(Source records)
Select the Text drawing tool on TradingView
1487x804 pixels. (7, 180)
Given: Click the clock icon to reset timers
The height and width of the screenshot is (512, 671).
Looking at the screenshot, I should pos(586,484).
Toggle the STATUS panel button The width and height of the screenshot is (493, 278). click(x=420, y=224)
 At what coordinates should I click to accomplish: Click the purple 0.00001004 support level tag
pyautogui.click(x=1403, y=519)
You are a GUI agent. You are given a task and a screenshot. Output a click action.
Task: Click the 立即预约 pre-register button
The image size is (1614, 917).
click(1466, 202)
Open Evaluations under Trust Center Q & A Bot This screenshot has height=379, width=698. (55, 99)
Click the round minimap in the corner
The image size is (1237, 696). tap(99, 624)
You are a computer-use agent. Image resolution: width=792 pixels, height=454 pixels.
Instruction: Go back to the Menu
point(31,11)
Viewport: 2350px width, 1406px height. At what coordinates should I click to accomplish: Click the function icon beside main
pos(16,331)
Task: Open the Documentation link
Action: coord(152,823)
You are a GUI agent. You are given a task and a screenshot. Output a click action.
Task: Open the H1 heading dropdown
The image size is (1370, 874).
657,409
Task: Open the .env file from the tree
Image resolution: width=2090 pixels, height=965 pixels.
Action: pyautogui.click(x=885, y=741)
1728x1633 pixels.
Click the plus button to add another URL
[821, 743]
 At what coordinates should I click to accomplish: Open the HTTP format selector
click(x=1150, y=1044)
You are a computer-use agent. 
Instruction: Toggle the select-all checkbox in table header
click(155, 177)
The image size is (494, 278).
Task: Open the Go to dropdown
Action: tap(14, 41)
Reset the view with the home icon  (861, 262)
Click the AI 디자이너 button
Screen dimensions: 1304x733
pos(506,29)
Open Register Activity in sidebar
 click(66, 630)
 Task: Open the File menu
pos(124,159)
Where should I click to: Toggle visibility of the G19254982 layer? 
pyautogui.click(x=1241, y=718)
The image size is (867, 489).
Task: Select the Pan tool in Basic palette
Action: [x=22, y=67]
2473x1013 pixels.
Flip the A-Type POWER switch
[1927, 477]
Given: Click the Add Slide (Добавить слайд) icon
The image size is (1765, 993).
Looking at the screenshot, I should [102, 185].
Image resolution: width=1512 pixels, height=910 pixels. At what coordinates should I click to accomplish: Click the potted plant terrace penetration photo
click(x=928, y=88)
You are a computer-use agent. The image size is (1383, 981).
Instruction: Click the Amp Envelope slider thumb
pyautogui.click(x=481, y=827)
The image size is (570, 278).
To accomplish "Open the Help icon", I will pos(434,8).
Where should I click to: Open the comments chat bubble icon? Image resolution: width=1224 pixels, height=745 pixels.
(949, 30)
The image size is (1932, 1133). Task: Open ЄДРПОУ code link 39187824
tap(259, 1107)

WHAT IS REQUIRED.
The answer should reproduce all of the data without any alteration.

RESPONSE TO THE TASK.
Select the Text drawing tool on TradingView
1487x804 pixels. (7, 180)
Given: Click the clock icon to reset timers
The height and width of the screenshot is (512, 671).
Looking at the screenshot, I should pos(586,484).
Toggle the STATUS panel button The width and height of the screenshot is (493, 278). click(x=420, y=224)
 At what coordinates should I click to accomplish: Click the purple 0.00001004 support level tag
pyautogui.click(x=1403, y=519)
You are a GUI agent. You are given a task and a screenshot. Output a click action.
Task: Click the 立即预约 pre-register button
The image size is (1614, 917).
click(1466, 202)
Open Evaluations under Trust Center Q & A Bot This screenshot has height=379, width=698. (55, 99)
Click the round minimap in the corner
The image size is (1237, 696). tap(99, 624)
You are a computer-use agent. Image resolution: width=792 pixels, height=454 pixels.
Instruction: Go back to the Menu
point(31,11)
Viewport: 2350px width, 1406px height. At what coordinates should I click to accomplish: Click the function icon beside main
pos(16,331)
Task: Open the Documentation link
Action: coord(152,823)
You are a GUI agent. You are given a task and a screenshot. Output a click action.
Task: Open the H1 heading dropdown
The image size is (1370, 874).
657,409
Task: Open the .env file from the tree
Image resolution: width=2090 pixels, height=965 pixels.
Action: pyautogui.click(x=885, y=741)
1728x1633 pixels.
Click the plus button to add another URL
[821, 743]
 At what coordinates should I click to accomplish: Open the HTTP format selector
click(x=1150, y=1044)
You are a computer-use agent. 
Instruction: Toggle the select-all checkbox in table header
click(155, 177)
The image size is (494, 278).
Task: Open the Go to dropdown
Action: tap(14, 41)
Reset the view with the home icon  (861, 262)
Click the AI 디자이너 button
Screen dimensions: 1304x733
pos(506,29)
Open Register Activity in sidebar
 click(66, 630)
 Task: Open the File menu
pos(124,159)
Where should I click to: Toggle visibility of the G19254982 layer? 
pyautogui.click(x=1241, y=718)
The image size is (867, 489).
Task: Select the Pan tool in Basic palette
Action: [x=22, y=67]
2473x1013 pixels.
Flip the A-Type POWER switch
[1927, 477]
Given: Click the Add Slide (Добавить слайд) icon
The image size is (1765, 993).
Looking at the screenshot, I should [102, 185].
Image resolution: width=1512 pixels, height=910 pixels. At what coordinates should I click to accomplish: Click the potted plant terrace penetration photo
click(x=928, y=88)
You are a computer-use agent. The image size is (1383, 981).
Instruction: Click the Amp Envelope slider thumb
pyautogui.click(x=481, y=827)
The image size is (570, 278).
To accomplish "Open the Help icon", I will pos(434,8).
Where should I click to: Open the comments chat bubble icon? Image resolution: width=1224 pixels, height=745 pixels.
(949, 30)
The image size is (1932, 1133). Task: Open ЄДРПОУ code link 39187824
tap(259, 1107)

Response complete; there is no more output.